Sumary of Growing strong: Taif rose farmers gear up for pre-production season:
- MAKKAH: Farmers are readying their gear as the Taif Rose, a proud Saudi symbol, prepares for next year’s harvest amid fears of an early winter frost.
- Legend has it that the seedlings were brought to the Kingdom five centuries ago after an Ottoman sultan offered Levantine rose seedlings to a nobleman in Makkah, who ordered that they were sent to Al-Hada Mountain in Taif for planting, with the area known for its mild and cool weather, similar to the climate of the Levant.

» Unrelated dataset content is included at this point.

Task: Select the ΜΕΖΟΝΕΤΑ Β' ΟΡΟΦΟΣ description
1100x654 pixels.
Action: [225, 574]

- According to a 2018 Small and Medium Enterprises General Authority report, the Taif rose market is estimated to be worth SR52 million ($13.8 million), with a growth potential of up to SR700 million if new opportunities are adequately exploited.
- Taif roses were first documented by Swiss traveler Johann Ludwig Burckhardt, who visited Taif in 1814. Maurice Tamiser, the French chief medical officer in the French armies, mentioned them in 1834 when he was sent to the Hejaz by Mohammed Ali.
- Other early Taif rose observers include French diplomat Leon Roches in 1841, and Swiss writer Charles Didier in 1854, and other travelers.
- “Foreign delegations visit Taif from time to time and carry out agricultural studies and take with them agricultural seedlings to their countries, but they have not succeeded in obtaining the same quality.